The Odyssey’s Penelope

“…In that catastrophe no one was dealt a heavier blow than I, who pass my days in mourning for the best of husbands…” ~Penelope to the minstrel Phemius in Homer’s The Odyssey

Penelope, in Homer’s The Odyssey, suffers the harsh punishment of waiting twenty years for her husband, Odysseus, to return to Ithaca after the Trojan War. After numerous suitors pressure Penelope to remarry, she reluctantly promises that she will remarry once she finishes weaving a burial shroud for Laertes, Odysseus’s father.  Penelope mourns in sorrow, weaving a burial shroud by day, but unraveling part of the shroud by night, so that she never finishes. Because of her situation in The Odyssey and her reaction to it, Penelope has become a symbol of fidelity and loyalty.

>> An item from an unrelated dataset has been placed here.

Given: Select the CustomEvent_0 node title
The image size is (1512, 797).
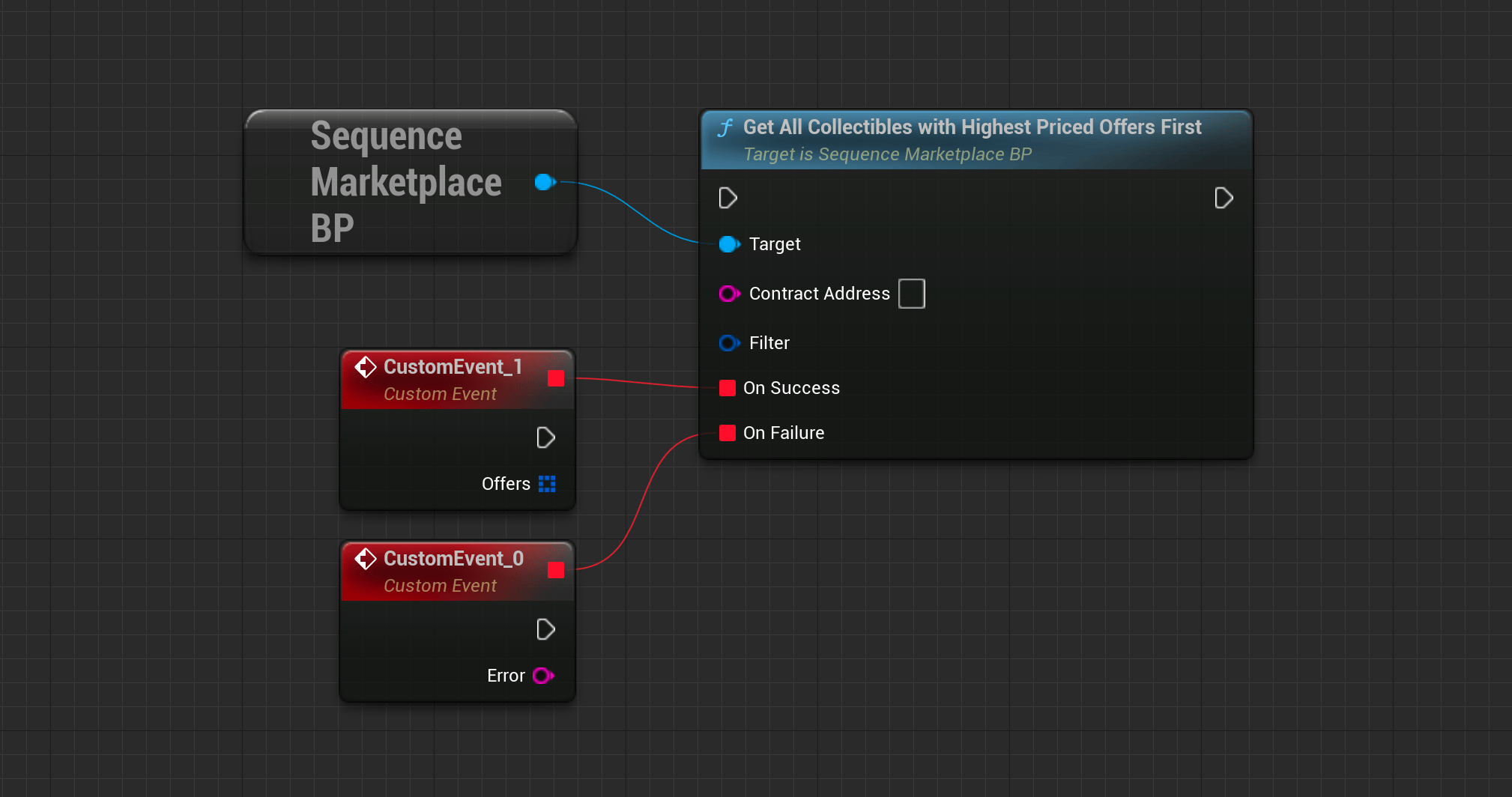Looking at the screenshot, I should 453,559.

PenelopePenelope is artful and clever, and these characteristics make her an intriguing character in The Odyssey.  She never explicitly refuses to remarry, but rather tricks her suitors to believe that she might give up waiting for her husband.  When Odysseus returns to Ithaca, he disguises himself as a decrepit beggar.  Although there is debate about whether Penelope knows at first sight that the beggar is indeed Odysseus in disguise, she devises a series of tests that only Odysseus would be able to solve.

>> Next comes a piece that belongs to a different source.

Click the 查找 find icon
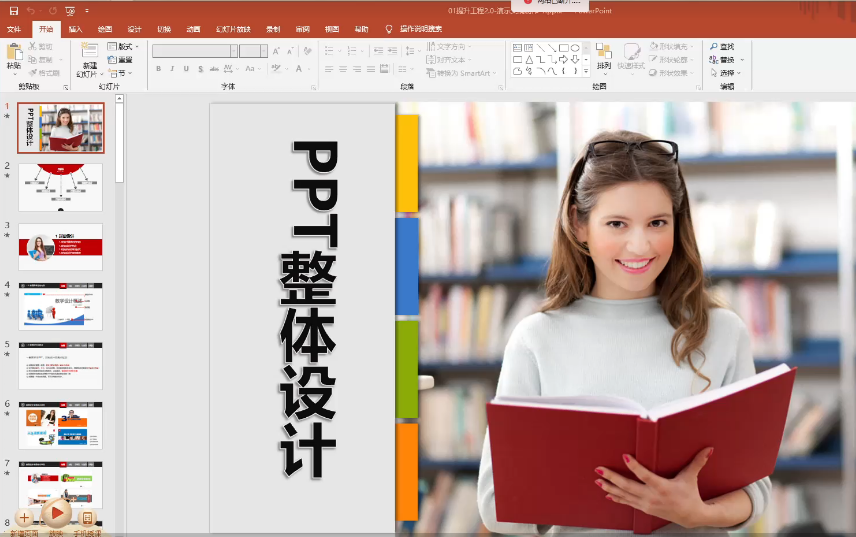This screenshot has width=856, height=537. 722,47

The first test, stringing Odysseus’s bow, which is very rigid, and then shooting an arrow through a dozen axe shafts, eliminates all of the suitors.  Odysseus, still disguised as a beggar, then slaughters the suitors and reveals himself to Penelope.  Penelope, however, continues to test Odysseus, asking him to interpret a dream that only he would know how to explain. After Odysseus explains the dream correctly to Penelope, revealing a story about winning his own wife back from jealous men upon his own absence, Penelope asks her servant to move their bed into their wedding chamber.  It is only after Odysseus protests, arguing that their bed cannot be moved because one of its legs is a living olive tree, that Penelope accepts Odysseus as her true husband.

Despite the debate about whether Penelope recognized Odysseus at first sight, these tests reveal the deepness of their love.  In the words of Homer, Penelope “knew that the stranger was the king when she saw herself reflected in his eyes, when she felt that her love encountered Odysseus’s love.”